Top Customer Reviews

Format: Paperback
This text - comprised of detailed accounts of Euclidean, Affine, and Projective geometries, a thorough discussion of the Poincare model of hyperbolic geometry, and a motivating chapter on Algebraic geometry - is remarkable for its clarity and simplicity. Very little is initially expected of the reader - a sound knowledege of linear algebra, complex arithmetic and trigonometry - and the proof style is not too formal. Considering the level of detail of its treatment (it's a little more than twice the length of Coxeter's Geometry Revisited, which shares a similar selection of topics) it is ideal for undergraduates or those looking for a good, inexpensive text for self study.

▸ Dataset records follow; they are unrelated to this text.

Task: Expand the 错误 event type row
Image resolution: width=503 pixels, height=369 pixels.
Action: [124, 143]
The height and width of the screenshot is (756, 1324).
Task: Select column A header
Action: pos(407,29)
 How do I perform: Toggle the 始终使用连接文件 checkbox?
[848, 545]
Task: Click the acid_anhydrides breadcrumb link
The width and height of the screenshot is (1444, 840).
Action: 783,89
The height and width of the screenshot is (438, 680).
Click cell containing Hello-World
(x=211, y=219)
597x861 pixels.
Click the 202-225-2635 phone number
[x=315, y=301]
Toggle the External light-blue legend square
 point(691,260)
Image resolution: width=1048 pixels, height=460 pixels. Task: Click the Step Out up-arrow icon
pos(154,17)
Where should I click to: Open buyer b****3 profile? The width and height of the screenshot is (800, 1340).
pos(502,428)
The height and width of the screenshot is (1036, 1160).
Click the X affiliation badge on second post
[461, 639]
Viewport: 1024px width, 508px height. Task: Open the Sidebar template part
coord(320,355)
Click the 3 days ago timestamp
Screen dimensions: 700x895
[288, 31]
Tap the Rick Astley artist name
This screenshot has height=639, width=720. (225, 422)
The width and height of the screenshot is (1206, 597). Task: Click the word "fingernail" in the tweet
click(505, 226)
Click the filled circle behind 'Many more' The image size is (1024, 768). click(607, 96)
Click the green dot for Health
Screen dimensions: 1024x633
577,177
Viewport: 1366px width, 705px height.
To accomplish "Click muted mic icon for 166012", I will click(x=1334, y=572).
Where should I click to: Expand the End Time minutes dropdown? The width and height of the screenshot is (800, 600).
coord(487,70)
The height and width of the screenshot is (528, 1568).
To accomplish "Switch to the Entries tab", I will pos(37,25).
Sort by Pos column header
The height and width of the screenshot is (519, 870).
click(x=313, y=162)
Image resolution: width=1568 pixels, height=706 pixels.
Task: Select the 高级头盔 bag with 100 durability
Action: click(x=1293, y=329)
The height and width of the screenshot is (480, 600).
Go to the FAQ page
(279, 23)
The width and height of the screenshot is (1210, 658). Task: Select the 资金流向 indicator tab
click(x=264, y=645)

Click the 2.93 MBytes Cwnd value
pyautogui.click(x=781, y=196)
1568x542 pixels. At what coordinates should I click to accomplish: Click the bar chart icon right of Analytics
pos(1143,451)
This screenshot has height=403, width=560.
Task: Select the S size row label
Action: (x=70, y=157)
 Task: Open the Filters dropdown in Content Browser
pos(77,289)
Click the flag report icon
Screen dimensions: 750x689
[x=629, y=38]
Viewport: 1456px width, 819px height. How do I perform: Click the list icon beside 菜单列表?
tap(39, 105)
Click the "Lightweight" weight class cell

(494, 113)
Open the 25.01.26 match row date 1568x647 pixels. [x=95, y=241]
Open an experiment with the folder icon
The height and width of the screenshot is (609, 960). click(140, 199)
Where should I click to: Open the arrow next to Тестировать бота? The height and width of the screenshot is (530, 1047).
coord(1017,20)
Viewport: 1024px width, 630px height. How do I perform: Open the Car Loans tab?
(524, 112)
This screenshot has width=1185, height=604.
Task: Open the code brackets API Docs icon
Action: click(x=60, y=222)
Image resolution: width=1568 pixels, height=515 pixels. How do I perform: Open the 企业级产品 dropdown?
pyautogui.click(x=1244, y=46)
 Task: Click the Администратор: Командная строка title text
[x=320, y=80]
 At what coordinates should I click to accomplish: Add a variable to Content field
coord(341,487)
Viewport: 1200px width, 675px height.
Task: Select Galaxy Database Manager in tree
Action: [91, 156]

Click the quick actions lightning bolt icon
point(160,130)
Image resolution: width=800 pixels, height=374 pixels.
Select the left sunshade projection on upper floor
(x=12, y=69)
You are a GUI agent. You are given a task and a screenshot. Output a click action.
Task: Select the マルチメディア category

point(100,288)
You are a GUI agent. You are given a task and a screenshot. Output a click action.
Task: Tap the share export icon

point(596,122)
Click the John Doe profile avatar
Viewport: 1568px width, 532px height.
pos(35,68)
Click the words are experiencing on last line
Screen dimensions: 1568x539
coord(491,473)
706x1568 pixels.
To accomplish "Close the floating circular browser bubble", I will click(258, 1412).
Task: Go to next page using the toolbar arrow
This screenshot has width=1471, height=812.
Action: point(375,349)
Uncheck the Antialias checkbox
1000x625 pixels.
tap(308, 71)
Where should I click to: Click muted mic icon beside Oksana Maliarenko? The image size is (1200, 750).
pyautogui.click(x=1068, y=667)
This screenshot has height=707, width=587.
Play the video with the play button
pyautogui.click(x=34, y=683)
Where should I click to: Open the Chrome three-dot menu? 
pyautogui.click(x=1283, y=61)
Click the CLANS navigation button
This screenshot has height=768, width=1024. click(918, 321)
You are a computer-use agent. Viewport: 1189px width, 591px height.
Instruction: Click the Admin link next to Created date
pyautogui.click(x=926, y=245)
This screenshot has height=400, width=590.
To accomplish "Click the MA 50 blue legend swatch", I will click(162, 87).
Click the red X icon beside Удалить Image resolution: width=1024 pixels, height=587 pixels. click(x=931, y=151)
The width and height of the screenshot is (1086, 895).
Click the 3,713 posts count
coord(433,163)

Throughout the text the author emphasizes the use of basic algebraic techniques as an aid to finding clear and simple proofs. In more than one case a result is proved several times, each proof illustrating a different technique. In the first chapter, the utility of the vector approach is highlighted by using vector arithmetic, inner-products and exterior algebra to prove several classic theorems of plane geometry. In later chapters elementary group theory, Moebius transformations and linear algebra are used extensively in the discussions of the mappings of the Euclidean plane, of the mappings of the inversive plane, and of projective geometry respectively.

Basically, this is a good, detailed undergraduate introduction to geometry. It's perhaps a little less entertaining than Coxeter's introductory geometry books but it has a much friendlier price-tag.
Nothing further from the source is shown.